Organization of the Health Pathway of the ALS Patients in Ile De France. Role of the Care

Additional file 1

Organization of the health pathway of the ALS patients in Ile de France. Role of the care pathway coordinators.

Since 2000, Salpêtrière has had a dedicated center with five neurologists, one pneumologist, one gastroenterologist, two speech therapists, one physiotherapist, two specialized nurses, one dietician, and three social workers. This center is recognized as the national referral center for ALS by the Ministry of Health. The professionals in the center receive ALS out-patients every 3 months for a 1-day multidisciplinary evaluation. At the end of the day, they provide a synthesis document with recommendations. For nearly all patients (more than 95%), diagnosis of ALS is given at the center by a neurologist who will be in charge of the follow up. The referral center also provides in-patient care for gastrostomy, non-invasive ventilation (NIV), or palliative interventions at the Department of Nervous System diseases or at the Department of Respiratory diseases, both located at Salpêtrière. The Department of Gastroenterology is responsible for percutaneous endoscopic gastrostomy (PEG) interventions. Of the medical and paramedical staff at the referral center, only the physiotherapist has changed since 2000.

Since October 2005, there is a community care network in support of the referral center for ALS patients. In the community care network, there are four coordinators of care, one psychologist, and one physiotherapist. The coordinators only are trained during a 2-year university course at Université Pierre et Marie Curie [1]. The psychologist gives punctual advices under request either of the neurologists at the Center or of the coordinator. The physiotherapist is part time (1/4) and intervenes only on the request of the coordinators to contact the physiotherapist at home and explain how to manage the physiotherapy.

The national referral center has been evaluated twice [2,3] by the Ministry of Health. Both reports underlined the importance of the relations between the center and the community care network. They also underlined the very good evaluations by the patients, relatives and care givers of the actions of the center and of the network and thecomplementary services provided.

These two structures are tightly linked but independent. The health network’s care coordinators are responsible for coordinating care-givers and providing a link between the center and patient’s home.
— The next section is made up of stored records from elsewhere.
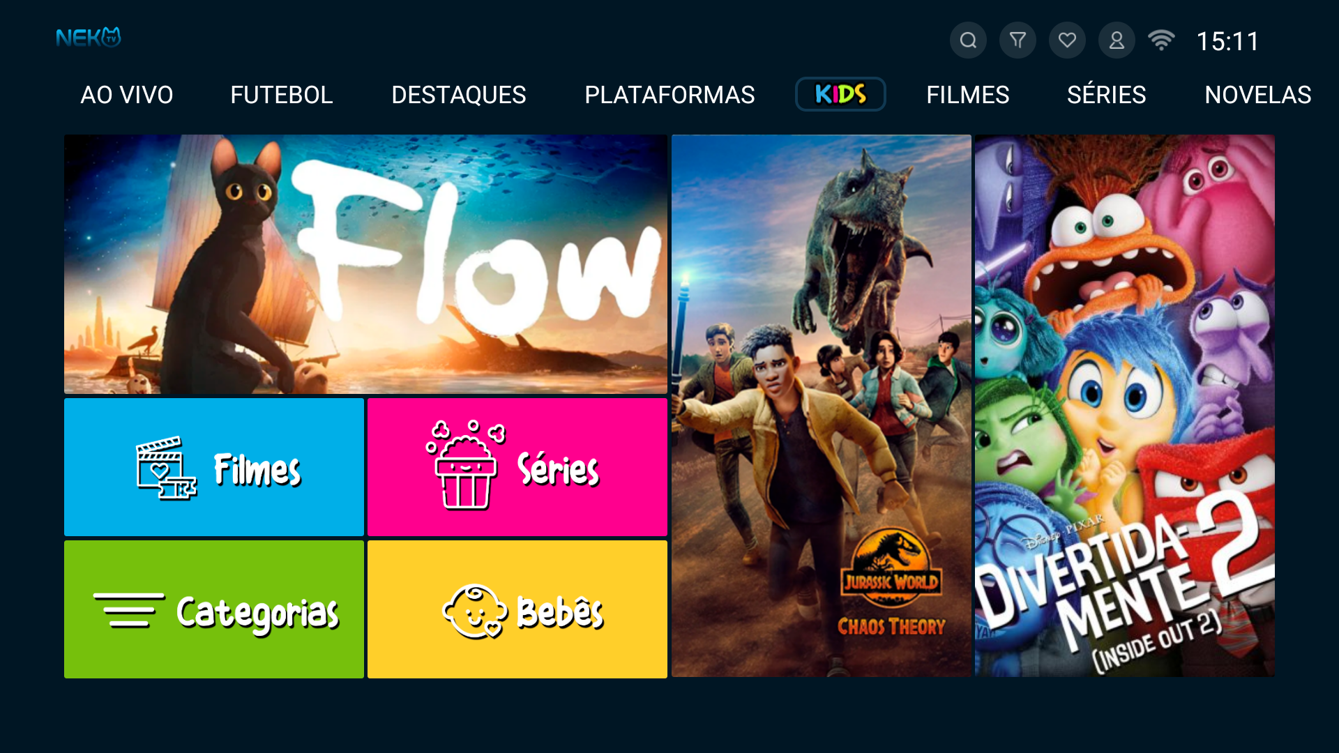The image size is (1339, 753).
Task: Open the user profile icon
Action: pyautogui.click(x=1117, y=40)
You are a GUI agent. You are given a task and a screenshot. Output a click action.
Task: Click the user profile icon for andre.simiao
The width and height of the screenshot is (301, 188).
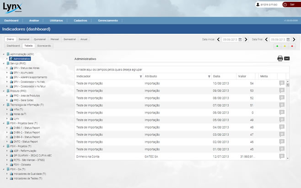coord(257,4)

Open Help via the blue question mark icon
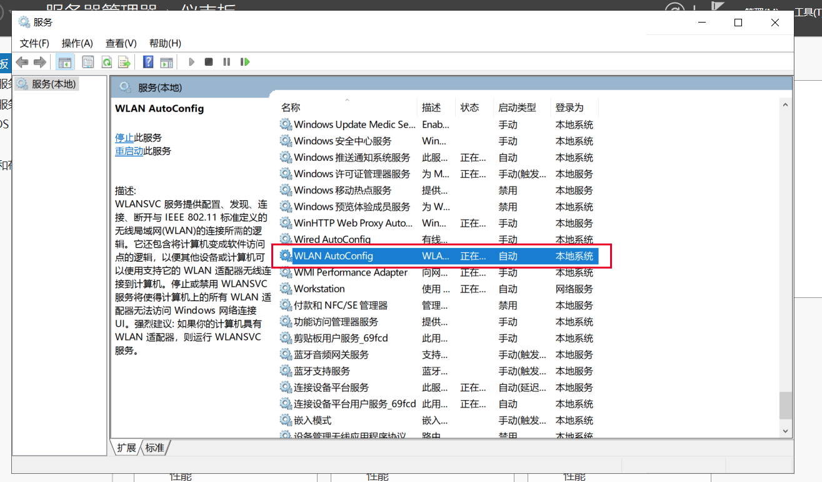click(x=148, y=62)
A few days after the initial consultation for diagnosis by a neurologist at the center, there is a follow-up consultation with the care coordinators, during which the disease and its care are further explained. At the end of this consultation, the coordinator gives a medical dossier to the patient. This will act as a medical record as the disease progresses, and is a link between care-givers. The roles of the coordinators [1] are:

- To evaluate all the needs of the patients and relatives in all domains (medical, social and others) by regular phone calls (every 4–6 weeks) or by phone calls at the initiative of the patients and/or relatives;

- To ensure (by systematic phone calls to GP, other care-givers and the patients and relatives) the correct follow-up of all recommendations made by the center (after a multidisciplinary clinic or after a hospitalization) and their constant adjustment with time;

- To regulate all medical and social interventions particularly during emergency situations and/or social crisis. In these situations, the care pathway coordinators make the initial check up by phone and decide on the most appropriate decisions. In case of orientation in an emergency department, they are in charge of transmitting all medical information and have to ensure a constant follow-up of the decisions thereafter.
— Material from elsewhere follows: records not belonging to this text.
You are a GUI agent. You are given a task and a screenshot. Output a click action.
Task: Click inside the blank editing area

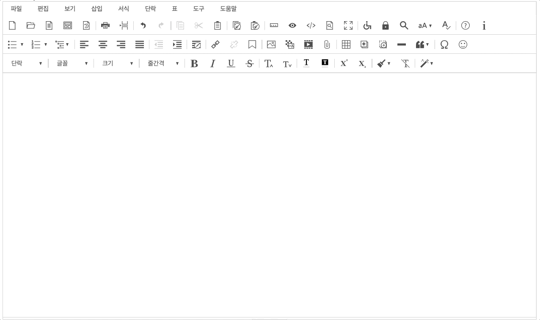269,190
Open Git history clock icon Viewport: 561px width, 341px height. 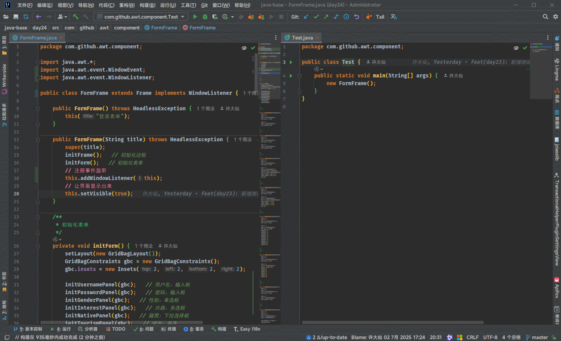[x=346, y=17]
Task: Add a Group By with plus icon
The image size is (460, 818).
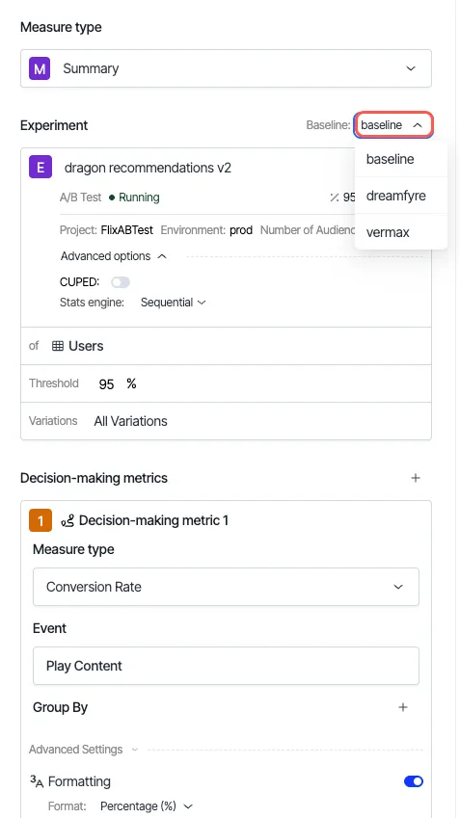Action: (x=403, y=707)
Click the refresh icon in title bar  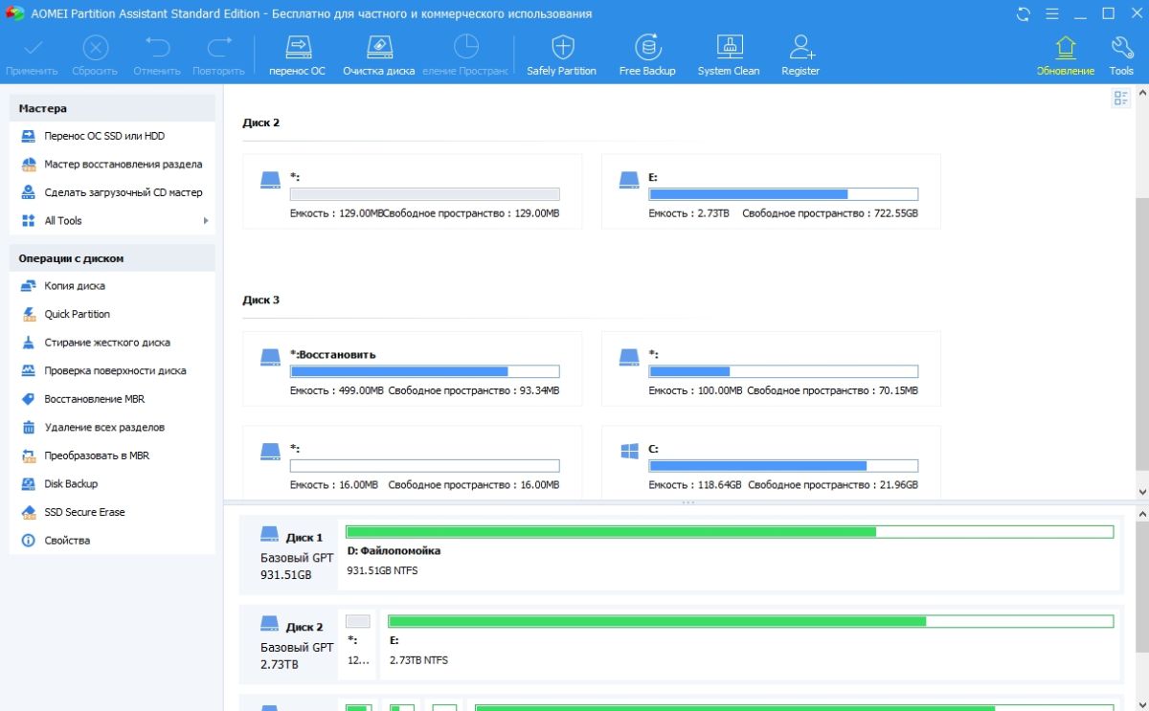point(1024,13)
- To inform (by phone, or by mail) all healthcare professionals who have contact with the patient at home about recommendations made by the center and to ensure that these recommendations have been clearly understood and implemented;

- To train the care-givers at regular intervals to explain the disease and the care programs as soon as a patient needs new professionals involved.

- To communicate about the disease and make appropriate links with social structures to ensure a quick adaptation of social support during the course of the disease.

Most of these interventions are performed by phone calls. However, when necessary the coordinators intervene directly at home.

Compared with multidisciplinary care, the coordinated care by the network allows personalized care coordination, integrating all medical and social aspects of management over the entire disease duration. This coordination avoids breaks in the continuity of care, a potential source of difficulty for patients and carers.

REFERENCES

1. Meininger V, Fontaine B, Grabli D, Basdevant A, Clement K, Vignot M, Cordesse V: [What about a new job in the health system: The coordinator of care]. Presse Med 2014, Jul 26. pii: S0755-4982(14)00351-0. doi: 10.1016/j.lpm.2014.06.006.

2. Corcia P, Bourdillon F. Evaluation du centre de référence national de la prise en charge de la sclérose latérale amyotrophique (SLA) de Paris. 2008.

3. Rapport Evaluation des dispositifs mucoviscidose et sclérose latérale amyotrophique. 2009.